China Square row exposes leaders’ opportunism
If the government had any doubts whether it is on the same page with the Kenyan people, the answer was written all over the media a couple of weeks ago during the spat between Trade Cabinet secretary Moses Kuria and the management of the hitherto little known China Square located at the Kenyatta University grounds.
Well, I am not referring to this particular government. As I have said before, we simply change the monkeys but the forest – read status quo - remains the same. Our leaders have never resolved age-old basic problems that they promised to immediately after independence, almost six decades later.
But I digress. After being bitten many times over and always turning the other cheek, Kenyans have finally become woke. Which explains the backlash to Kuria’s meddling with China Square, a business that was right on the money at such a time when Kenyans are desperately broke.
The attack on China Square was a political stunt gone awry. First, it exposed the doublespeak by the people who hatched the plot. You cannot speak of helping the hoi polloi on one side, and then do things that are contrary to this goal. For the hapless Kenyan consumer who has been exploited at every twist and turn, all that matters is whether the price is dirt cheap. Unfortunately, even the product’s safety is usually secondary.
Secondly, the row was an indictment of our sense of entitlement, both individually and collectively. If the behaviour of our selfish leaders after elections is anything to go by, they believe they own their constituencies, and are only answerable to those higher up in the corridors of power. The much maligned mama mboga who placed them in their lofty seats in the first place is a second class citizen.
Truth be told, Kenya has been a fool’s paradise for long. It is only now that the citizens are waking up to the fact that they have been taken down the garden path in many ways. Oftentimes, price tags are not worth even the paper they are printed on. People pay for looks and hype rather than for value and substance.
It is the same thing that happens in our money hungry churches where thousands of poor people troop every Sunday to seek solace from poverty and oppression. But, alas! The shepherds take taken their flock hostage and devour them at will. But like a moth to a flame, the poor sell themselves for all their worth in search of elusive divine fortune, until their soul cannot take it anymore.

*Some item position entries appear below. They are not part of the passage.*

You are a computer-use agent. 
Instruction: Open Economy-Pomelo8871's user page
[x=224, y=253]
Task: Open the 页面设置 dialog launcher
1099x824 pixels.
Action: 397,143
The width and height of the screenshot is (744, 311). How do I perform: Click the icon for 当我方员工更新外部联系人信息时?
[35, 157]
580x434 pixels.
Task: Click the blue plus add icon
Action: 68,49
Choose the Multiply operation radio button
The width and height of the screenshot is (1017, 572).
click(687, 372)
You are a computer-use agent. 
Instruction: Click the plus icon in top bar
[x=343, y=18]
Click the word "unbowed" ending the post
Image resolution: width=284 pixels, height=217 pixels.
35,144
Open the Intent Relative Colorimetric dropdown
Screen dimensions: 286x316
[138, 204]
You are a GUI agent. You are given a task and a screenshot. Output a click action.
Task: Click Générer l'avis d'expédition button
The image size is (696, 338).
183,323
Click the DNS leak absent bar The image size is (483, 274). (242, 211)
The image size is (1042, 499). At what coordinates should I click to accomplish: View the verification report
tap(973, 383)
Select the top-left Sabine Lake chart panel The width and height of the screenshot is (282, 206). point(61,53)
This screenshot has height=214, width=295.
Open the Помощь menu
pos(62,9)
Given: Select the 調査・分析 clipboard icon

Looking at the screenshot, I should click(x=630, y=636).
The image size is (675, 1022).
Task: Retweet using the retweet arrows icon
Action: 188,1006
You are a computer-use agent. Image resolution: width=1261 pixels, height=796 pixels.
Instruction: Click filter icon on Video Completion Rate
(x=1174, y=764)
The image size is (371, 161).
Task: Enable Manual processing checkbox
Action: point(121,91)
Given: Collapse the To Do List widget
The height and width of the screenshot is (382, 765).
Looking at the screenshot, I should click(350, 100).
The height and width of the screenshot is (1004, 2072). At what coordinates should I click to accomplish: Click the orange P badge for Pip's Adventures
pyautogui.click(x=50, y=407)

The China Square spat is a serious indictment of our governments since independence. Through both omission and commission, they have failed to facilitate basic industrialisation to help produce even the most basic of goods that we nonsensically import.
Blaming everybody but ourselves for our misfortunes is a very convenient scapegoat. We blame everything for our backwardness, from the weather to the Russia-Ukraine war. For me, one of the most revealing depiction of our “curse” is the juxtaposed picture where Israelis – read Jews – are shown farming fruits and vegetables in the desert. On the other hand, the Kenyan who receives ample rainfall is praying to the God of Israel for a miracle in agriculture and food security.
Whether we like it or not, we have a long way to go. Sadly, at these baby steps while the rest of the world is on the fast lane to the future, we may never catch up. We will continue lamenting and whining from our own inaction, lack of foresight and vision.
Going back to the China Square story, no one has stopped our leaders from enabling indigenous Kenyans to come up with such ingenious ways of doing business. Punishing innovation to continue reaping from ignorance and mediocrity is actually a grievous crime against humanity.